__Requirement__. Copy each line of the data below with the word "Tech".

[Collected data]
◆ ◆ ◆ ◆

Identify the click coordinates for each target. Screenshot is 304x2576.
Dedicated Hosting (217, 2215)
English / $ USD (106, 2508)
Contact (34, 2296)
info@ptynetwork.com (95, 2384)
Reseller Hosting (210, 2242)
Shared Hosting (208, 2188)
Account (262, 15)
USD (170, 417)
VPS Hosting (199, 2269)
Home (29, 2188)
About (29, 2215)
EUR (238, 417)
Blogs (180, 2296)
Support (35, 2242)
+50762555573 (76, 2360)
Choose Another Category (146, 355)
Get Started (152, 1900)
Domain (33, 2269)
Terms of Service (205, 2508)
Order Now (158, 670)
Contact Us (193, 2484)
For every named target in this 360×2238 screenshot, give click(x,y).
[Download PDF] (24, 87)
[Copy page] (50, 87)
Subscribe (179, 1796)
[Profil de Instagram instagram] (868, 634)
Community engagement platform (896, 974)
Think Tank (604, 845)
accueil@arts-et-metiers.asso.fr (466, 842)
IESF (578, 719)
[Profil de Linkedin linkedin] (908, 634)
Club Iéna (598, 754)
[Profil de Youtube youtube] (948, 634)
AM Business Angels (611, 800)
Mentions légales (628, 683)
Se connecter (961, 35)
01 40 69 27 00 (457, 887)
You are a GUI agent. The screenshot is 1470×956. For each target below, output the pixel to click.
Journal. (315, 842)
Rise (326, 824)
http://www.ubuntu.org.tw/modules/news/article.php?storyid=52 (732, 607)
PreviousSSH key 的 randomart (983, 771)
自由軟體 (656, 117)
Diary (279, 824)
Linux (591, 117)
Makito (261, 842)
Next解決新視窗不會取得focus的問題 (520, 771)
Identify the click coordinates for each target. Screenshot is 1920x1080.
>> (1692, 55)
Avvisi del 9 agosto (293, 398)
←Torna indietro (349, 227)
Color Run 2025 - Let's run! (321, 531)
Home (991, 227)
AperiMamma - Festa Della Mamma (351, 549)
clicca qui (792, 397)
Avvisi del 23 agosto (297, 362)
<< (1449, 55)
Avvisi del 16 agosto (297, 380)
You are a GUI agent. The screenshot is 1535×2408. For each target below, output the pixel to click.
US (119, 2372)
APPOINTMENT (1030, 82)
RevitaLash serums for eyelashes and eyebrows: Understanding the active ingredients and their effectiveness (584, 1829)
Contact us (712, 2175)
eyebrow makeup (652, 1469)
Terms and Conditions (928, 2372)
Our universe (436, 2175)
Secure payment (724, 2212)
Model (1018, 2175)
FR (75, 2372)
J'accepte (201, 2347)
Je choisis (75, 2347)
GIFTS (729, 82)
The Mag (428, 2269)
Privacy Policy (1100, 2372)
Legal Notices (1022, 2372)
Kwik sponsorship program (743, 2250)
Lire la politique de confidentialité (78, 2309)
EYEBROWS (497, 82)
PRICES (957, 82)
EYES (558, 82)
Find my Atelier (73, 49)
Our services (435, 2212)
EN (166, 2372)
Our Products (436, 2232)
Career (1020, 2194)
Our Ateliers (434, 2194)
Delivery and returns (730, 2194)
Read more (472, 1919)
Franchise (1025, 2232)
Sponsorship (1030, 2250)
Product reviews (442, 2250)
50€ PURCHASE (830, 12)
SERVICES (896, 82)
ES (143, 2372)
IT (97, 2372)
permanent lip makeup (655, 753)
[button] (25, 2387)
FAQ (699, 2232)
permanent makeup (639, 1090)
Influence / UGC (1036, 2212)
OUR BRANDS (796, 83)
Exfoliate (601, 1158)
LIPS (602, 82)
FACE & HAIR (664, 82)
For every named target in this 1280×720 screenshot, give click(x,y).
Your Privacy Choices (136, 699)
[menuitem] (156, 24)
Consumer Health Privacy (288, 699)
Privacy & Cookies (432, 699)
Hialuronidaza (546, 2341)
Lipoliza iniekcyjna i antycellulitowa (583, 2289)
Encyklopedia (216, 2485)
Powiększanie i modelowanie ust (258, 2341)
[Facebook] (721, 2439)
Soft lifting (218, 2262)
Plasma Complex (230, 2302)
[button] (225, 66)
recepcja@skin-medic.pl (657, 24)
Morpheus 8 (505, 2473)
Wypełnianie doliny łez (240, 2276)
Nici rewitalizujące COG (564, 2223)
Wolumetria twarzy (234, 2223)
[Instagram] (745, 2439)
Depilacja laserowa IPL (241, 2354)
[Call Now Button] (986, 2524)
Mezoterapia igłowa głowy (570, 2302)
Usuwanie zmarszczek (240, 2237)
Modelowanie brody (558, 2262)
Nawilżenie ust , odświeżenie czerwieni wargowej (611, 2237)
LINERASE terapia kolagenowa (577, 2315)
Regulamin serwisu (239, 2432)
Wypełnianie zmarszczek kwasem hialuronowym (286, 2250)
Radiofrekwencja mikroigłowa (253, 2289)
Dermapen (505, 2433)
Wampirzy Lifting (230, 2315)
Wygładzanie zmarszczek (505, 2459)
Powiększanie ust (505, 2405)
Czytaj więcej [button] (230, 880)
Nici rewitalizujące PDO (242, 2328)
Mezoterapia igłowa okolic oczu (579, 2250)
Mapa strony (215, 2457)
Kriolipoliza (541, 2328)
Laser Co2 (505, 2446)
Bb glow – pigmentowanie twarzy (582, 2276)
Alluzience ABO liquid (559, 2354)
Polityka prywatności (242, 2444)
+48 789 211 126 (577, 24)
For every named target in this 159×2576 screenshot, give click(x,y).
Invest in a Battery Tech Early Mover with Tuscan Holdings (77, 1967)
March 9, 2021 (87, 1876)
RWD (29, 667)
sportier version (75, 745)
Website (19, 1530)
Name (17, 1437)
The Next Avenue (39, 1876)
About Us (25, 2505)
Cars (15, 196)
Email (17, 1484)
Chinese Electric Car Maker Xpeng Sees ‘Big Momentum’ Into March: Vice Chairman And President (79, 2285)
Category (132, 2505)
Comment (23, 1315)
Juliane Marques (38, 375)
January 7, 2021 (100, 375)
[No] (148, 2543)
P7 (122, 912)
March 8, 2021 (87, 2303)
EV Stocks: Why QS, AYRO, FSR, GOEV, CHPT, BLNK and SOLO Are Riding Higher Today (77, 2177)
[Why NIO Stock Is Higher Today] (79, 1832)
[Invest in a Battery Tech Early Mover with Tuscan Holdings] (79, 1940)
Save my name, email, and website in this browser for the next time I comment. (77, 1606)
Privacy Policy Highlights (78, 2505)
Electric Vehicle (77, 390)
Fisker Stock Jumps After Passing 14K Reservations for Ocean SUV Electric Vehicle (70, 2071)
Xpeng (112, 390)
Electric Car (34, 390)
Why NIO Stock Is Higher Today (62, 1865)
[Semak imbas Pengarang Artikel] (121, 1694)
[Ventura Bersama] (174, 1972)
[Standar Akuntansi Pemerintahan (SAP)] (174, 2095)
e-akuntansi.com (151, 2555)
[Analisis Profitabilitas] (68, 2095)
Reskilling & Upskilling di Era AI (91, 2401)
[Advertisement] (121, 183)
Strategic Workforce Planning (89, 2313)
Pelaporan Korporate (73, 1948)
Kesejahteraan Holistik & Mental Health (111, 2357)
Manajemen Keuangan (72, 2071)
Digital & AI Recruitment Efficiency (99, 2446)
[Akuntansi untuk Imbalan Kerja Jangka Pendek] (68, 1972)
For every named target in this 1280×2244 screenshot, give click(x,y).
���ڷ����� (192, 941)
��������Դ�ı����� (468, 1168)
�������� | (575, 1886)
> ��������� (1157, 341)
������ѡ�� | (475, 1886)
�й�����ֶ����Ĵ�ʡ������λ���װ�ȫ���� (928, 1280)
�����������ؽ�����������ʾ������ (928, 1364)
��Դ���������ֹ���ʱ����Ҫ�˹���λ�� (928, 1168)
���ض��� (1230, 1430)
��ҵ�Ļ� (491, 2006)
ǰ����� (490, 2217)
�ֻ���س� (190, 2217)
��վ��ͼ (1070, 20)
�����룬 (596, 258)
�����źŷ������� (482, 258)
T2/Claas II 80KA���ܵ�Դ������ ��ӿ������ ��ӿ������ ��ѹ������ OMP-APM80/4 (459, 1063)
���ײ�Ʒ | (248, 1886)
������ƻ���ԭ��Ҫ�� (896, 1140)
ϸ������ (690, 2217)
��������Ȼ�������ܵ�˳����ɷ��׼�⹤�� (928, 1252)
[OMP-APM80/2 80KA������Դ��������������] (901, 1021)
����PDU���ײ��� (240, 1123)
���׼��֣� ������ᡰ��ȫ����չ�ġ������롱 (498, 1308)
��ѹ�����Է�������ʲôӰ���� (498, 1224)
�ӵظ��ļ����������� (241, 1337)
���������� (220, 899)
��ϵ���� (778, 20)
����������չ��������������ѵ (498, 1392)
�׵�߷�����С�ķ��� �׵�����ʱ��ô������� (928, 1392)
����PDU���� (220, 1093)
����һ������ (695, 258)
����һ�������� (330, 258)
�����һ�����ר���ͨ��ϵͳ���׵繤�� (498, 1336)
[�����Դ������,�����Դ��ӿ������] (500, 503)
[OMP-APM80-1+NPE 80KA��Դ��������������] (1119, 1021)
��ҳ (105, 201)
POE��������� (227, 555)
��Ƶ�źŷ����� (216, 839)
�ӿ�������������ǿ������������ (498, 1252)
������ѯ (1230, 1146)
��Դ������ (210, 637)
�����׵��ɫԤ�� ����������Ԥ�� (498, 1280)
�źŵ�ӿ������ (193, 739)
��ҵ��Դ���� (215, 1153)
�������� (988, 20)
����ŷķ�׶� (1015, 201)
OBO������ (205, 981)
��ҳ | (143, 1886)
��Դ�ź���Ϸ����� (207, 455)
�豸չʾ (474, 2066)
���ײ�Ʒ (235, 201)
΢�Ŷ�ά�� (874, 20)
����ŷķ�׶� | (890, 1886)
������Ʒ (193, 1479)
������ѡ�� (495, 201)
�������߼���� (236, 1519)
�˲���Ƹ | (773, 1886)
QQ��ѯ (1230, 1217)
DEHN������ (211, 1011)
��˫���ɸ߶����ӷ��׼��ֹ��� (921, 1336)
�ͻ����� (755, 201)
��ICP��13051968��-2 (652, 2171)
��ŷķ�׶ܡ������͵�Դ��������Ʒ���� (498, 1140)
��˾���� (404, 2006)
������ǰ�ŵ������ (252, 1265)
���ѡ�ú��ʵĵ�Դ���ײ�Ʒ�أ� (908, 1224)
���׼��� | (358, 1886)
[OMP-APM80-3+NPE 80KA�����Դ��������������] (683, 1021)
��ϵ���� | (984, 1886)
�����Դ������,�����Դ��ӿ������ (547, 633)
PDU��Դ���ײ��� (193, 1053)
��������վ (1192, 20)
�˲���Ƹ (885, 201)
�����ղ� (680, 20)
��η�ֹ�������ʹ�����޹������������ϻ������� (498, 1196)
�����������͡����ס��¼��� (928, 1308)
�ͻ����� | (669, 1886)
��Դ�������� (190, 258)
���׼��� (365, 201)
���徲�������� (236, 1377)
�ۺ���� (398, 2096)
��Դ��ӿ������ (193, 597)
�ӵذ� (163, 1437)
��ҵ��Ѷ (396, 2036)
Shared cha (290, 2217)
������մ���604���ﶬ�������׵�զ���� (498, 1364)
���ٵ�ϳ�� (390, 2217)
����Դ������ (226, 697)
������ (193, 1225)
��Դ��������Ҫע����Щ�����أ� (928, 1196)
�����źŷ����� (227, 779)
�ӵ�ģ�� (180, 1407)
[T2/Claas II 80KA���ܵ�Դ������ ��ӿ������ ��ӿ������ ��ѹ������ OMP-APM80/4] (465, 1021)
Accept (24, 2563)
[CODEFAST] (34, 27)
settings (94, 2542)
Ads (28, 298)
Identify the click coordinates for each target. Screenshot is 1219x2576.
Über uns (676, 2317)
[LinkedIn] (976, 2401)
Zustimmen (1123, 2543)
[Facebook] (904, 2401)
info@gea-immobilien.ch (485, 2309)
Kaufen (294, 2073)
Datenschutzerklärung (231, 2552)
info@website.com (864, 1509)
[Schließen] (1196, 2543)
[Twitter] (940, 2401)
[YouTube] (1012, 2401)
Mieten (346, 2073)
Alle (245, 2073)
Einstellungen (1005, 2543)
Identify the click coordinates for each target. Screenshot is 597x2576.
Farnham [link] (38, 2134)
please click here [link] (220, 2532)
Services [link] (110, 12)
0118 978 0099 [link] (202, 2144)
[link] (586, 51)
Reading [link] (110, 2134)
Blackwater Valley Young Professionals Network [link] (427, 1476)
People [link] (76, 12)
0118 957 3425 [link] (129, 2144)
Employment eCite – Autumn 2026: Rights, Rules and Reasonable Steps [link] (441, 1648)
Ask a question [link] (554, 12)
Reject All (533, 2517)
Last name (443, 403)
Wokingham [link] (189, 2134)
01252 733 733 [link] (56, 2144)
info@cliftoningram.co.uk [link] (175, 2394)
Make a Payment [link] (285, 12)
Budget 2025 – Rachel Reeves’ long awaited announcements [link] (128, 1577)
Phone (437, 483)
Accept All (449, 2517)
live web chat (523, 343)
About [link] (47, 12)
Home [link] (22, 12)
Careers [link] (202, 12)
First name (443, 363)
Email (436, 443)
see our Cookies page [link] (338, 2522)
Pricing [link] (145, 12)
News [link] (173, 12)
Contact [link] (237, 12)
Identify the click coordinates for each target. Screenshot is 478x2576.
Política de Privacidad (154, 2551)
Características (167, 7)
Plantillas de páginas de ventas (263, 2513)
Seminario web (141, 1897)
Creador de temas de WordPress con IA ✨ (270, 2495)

◆ ◆ ◆ ◆

__Output of the task__.
Invest in a Battery Tech Early Mover with Tuscan Holdings (77, 1967)
[Invest in a Battery Tech Early Mover with Tuscan Holdings] (79, 1940)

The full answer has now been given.